# Need your advice :)



## Hazel Lee (Oct 18, 2016)

Hey guys.. I am a Malaysian and seeking job in Singapore. I have just passed my acca last paper and currently an Acca affiliate. I have been working in Penang, one of the big 4 for 1.5 years. I applied many audit firm such as big 4 and also small, medium audit firm but not getting any replies yet. Currently I got the offer from a small audit firm with the salary SGD 2,400.. As i know that currently is very hard to seek job in Singapore, I dont know whether should I accept the offer or should I continue to wait for other better firm? Can anyone please advise me? Please helppppppp. how was Singapore living cost and so on? Is SGD 2,400 enough to survive in Sg?


----------



## kyrakim (Oct 24, 2016)

Rental, transportation and food in Singapore are quiet costly. Your qualification and 1.5 years working experience should be paid above SGD$3200. Fresh graduates entry level if also around $3200


----------



## Hazel Lee (Oct 18, 2016)

Thank you very much for your advice!


----------



## commie_rick (Dec 15, 2012)

Hazel Lee said:


> Hey guys.. I am a Malaysian and seeking job in Singapore. I have just passed my acca last paper and currently an Acca affiliate. I have been working in Penang, one of the big 4 for 1.5 years. I applied many audit firm such as big 4 and also small, medium audit firm but not getting any replies yet. Currently I got the offer from a small audit firm with the salary SGD 2,400.. As i know that currently is very hard to seek job in Singapore, I dont know whether should I accept the offer or should I continue to wait for other better firm? Can anyone please advise me? Please helppppppp. how was Singapore living cost and so on? Is SGD 2,400 enough to survive in Sg?



it is enough. Even 1k per month salary can afford a hdb.

Minister Khaw explains the math of buying a flat on $1,000 salary


----------



## Enga (Sep 29, 2016)

Hazel Lee said:


> Hey guys.. I am a Malaysian and seeking job in Singapore. I have just passed my acca last paper and currently an Acca affiliate. I have been working in Penang, one of the big 4 for 1.5 years. I applied many audit firm such as big 4 and also small, medium audit firm but not getting any replies yet. Currently I got the offer from a small audit firm with the salary SGD 2,400.. As i know that currently is very hard to seek job in Singapore, I dont know whether should I accept the offer or should I continue to wait for other better firm? Can anyone please advise me? Please helppppppp. how was Singapore living cost and so on? Is SGD 2,400 enough to survive in Sg?

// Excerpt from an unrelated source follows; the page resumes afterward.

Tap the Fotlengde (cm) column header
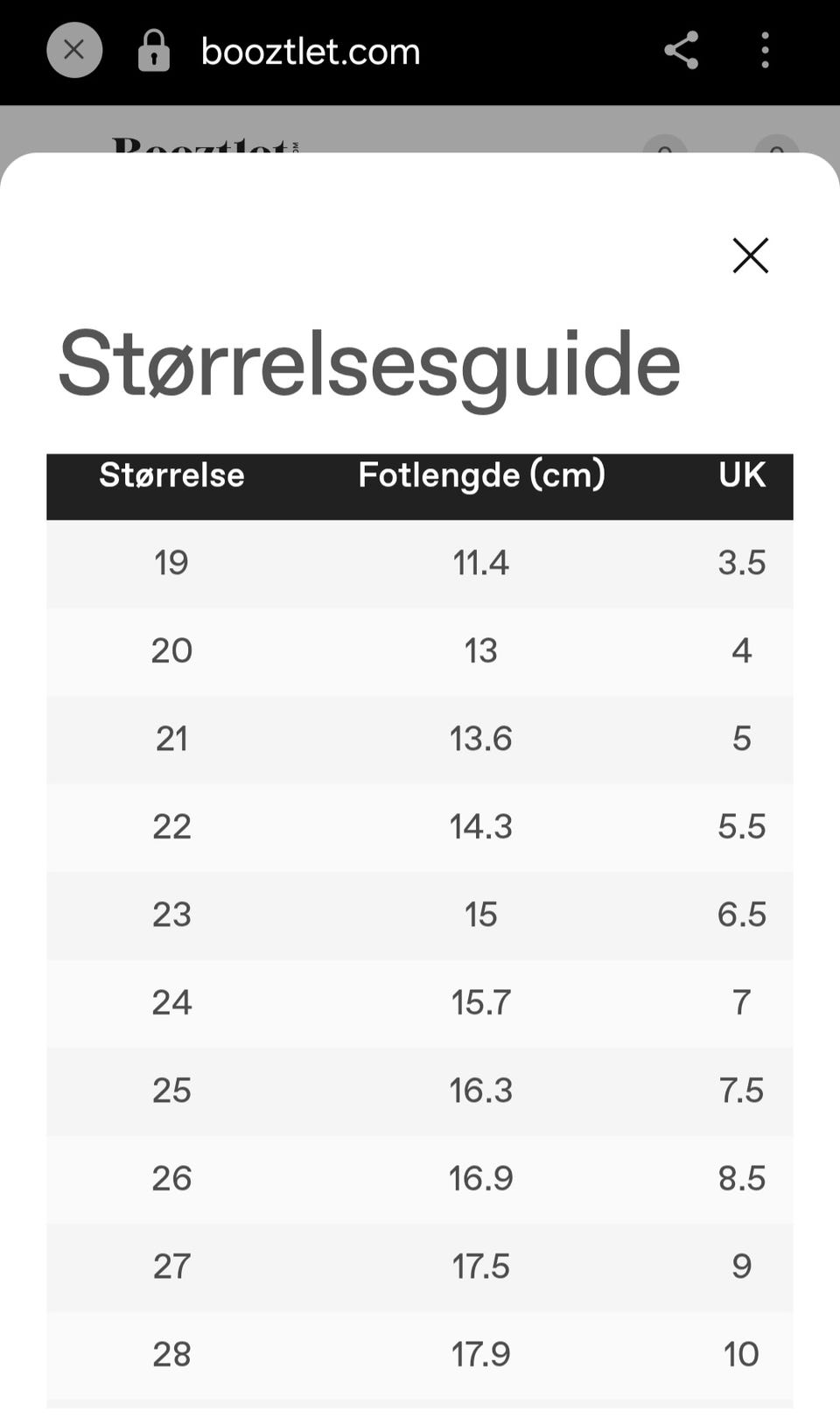The height and width of the screenshot is (1425, 840). 481,474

It depends on your personal circumstances, such as age, whether you have a partner & children or not.... etc.

It could be an opportunity to get started there, then after getting more experience to move on to a better job.


----------



## Hazel Lee (Oct 18, 2016)

thank you! ^^


----------



## jlceau (Nov 12, 2016)

I would suggest no don't take it? With your qualifications, your employers are trying to give you a raw deal. You should be able to get SGD2700 or something even after the cost of sponsoring your visa.


----------



## Emmasky (Oct 14, 2016)

its hard to get a job now in the market. big 4 starting pay for fresh local grads are only around 2.7k sgd. my opinion is, secure the job first. its sgd anyway. once you are here and after a couple of months, you can start looking for other openings. at least secure the sgd first.


----------



## foosing (Jan 27, 2017)

Emmasky said:


> its hard to get a job now in the market. big 4 starting pay for fresh local grads are only around 2.7k sgd. my opinion is, secure the job first. its sgd anyway. once you are here and after a couple of months, you can start looking for other openings. at least secure the sgd first.


Hopefully you've found a job in singapore by now ! Otherwise like what Emmasky said, Singapore economy is now pretty bad. For a pay of about 2.7k is perhaps only slightly lesser than a local degree pay here (aprox 3k) and higher than one with a diploma (aprox. 2k). My advice would be that to get the job to gain experience - learn as much as you can and then find another better job ! 

hope you succeed !


----------